3_meta_hgb.ipynb

Final stacking layer combining base models (LightGBM + CamemBERTav2).

  1. Aggregates OOF predictions & engineers consensus features (vote sum, disagreement).
  2. Computes user-level stability stats.
  3. Trains a HistGradientBoosting meta-model using StratifiedGroupKFold to prevent leakage.


In [2]:
import os
import gc
import numpy as np
import pandas as pd
from pandas import json_normalize
from sklearn.ensemble import HistGradientBoostingClassifier
from sklearn.metrics import accuracy_score
from sklearn.model_selection import StratifiedGroupKFold

# configuration

SEED = 42
N_FOLDS = 5

# setup directories
# ROOT_DIR = "/content/drive/MyDrive/Colab Notebooks/code" # for google colab
ROOT_DIR = "."
OUT_DIR = os.path.join(ROOT_DIR, "intermediate")
os.makedirs(OUT_DIR, exist_ok=True)

# input raw data files
TRAIN_JSONL = os.path.join(ROOT_DIR, "train.jsonl")
TEST_JSONL = os.path.join(ROOT_DIR, "kaggle_test.jsonl")

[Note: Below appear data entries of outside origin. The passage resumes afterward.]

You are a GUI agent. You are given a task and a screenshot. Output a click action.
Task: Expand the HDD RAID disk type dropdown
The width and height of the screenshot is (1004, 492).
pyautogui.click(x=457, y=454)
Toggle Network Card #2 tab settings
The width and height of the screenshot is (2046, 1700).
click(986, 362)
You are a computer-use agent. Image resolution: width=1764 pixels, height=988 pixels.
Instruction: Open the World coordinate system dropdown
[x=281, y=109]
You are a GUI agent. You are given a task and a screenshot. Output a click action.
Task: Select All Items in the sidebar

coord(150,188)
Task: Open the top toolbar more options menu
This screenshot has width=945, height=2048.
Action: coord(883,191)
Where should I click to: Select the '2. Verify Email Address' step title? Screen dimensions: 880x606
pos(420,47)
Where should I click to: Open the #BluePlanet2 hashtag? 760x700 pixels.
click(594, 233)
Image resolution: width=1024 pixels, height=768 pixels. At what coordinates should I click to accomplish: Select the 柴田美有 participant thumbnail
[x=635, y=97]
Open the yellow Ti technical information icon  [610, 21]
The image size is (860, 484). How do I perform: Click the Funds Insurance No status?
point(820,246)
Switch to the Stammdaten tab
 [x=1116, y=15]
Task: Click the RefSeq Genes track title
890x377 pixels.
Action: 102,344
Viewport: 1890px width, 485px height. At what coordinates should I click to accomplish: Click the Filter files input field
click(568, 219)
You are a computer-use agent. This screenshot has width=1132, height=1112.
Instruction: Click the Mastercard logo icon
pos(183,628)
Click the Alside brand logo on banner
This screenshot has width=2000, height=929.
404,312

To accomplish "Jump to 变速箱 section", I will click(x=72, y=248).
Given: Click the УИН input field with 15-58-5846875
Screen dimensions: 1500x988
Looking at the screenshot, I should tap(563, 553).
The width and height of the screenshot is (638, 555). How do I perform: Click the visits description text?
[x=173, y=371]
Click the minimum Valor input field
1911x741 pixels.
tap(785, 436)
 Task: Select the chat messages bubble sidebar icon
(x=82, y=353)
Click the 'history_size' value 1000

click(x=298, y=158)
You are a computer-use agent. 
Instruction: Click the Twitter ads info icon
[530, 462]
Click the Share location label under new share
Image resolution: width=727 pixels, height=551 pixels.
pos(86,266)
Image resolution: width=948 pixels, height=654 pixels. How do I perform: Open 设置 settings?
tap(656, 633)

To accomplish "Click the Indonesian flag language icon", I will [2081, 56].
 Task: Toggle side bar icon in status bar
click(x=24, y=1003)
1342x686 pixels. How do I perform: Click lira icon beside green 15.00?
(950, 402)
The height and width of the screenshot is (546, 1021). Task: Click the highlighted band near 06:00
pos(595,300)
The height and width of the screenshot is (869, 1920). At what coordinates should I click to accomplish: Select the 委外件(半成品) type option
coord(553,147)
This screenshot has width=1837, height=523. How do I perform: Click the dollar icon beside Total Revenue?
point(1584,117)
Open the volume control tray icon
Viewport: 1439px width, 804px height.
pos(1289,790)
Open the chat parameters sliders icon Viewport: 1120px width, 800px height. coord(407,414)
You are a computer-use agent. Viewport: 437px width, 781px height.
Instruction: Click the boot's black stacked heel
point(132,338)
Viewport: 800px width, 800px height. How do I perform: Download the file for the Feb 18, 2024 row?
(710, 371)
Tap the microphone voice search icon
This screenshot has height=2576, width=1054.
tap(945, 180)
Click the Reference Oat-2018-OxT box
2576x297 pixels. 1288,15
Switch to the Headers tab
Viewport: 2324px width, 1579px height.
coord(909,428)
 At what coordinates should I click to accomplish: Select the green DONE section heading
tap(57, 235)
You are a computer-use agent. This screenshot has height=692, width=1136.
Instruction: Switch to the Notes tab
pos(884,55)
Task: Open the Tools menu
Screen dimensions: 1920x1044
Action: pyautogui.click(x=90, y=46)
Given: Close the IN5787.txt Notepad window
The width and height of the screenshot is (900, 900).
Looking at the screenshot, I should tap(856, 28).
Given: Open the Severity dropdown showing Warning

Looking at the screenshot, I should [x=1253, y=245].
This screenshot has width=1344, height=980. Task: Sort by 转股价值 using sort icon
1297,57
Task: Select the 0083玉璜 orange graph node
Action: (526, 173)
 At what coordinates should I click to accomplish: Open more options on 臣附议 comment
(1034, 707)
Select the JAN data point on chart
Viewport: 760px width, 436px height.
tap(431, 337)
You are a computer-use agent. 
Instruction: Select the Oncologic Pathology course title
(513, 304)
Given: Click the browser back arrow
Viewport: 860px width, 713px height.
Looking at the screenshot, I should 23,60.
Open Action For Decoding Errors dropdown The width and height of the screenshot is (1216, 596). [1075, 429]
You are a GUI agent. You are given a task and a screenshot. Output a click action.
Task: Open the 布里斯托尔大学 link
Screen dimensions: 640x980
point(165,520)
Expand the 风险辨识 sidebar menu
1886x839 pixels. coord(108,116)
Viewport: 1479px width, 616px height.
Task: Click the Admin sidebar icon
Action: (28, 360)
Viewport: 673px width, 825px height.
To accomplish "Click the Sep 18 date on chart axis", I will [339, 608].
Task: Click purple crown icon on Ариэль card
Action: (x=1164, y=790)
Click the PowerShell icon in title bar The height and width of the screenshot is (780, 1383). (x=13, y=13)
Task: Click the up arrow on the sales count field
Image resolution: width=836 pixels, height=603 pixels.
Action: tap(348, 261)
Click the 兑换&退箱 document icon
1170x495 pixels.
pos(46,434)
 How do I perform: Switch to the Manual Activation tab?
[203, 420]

# model outputs (predictions from previous steps)
# --> input features for the meta-model (stacking)
OOF_LGBM_USER_FILE = os.path.join(OUT_DIR, "oof_lgbm.csv")
TEST_LGBM_USER_FILE = os.path.join(OUT_DIR, "test_lgbm.csv")
LGBM_FEATS_TRAIN_USER_FILE = os.path.join(OUT_DIR, "lgbm_features_train.csv")
LGBM_FEATS_TEST_USER_FILE = os.path.join(OUT_DIR, "lgbm_features_test.csv")

OOF_CAMEMBERT_FILE = os.path.join(OUT_DIR, "oof_camembert.csv")
TEST_CAMEMBERT_FILE = os.path.join(OUT_DIR, "test_camembert.csv")

# final submission file
SUB_OUT = os.path.join(ROOT_DIR, "submission.csv")

ID_COL, LABEL_COL = "ID", "label"


# load data and build user key
print("Loading JSONL files and creating user keys")

# load raw jsonl data
raw_train = pd.read_json(TRAIN_JSONL, lines=True)
raw_test = pd.read_json(TEST_JSONL, lines=True)

# flatten nested json objects into a pandas dataframe
train_df_full = json_normalize(raw_train.to_dict(orient='records'))
test_df_full = json_normalize(raw_test.to_dict(orient='records'))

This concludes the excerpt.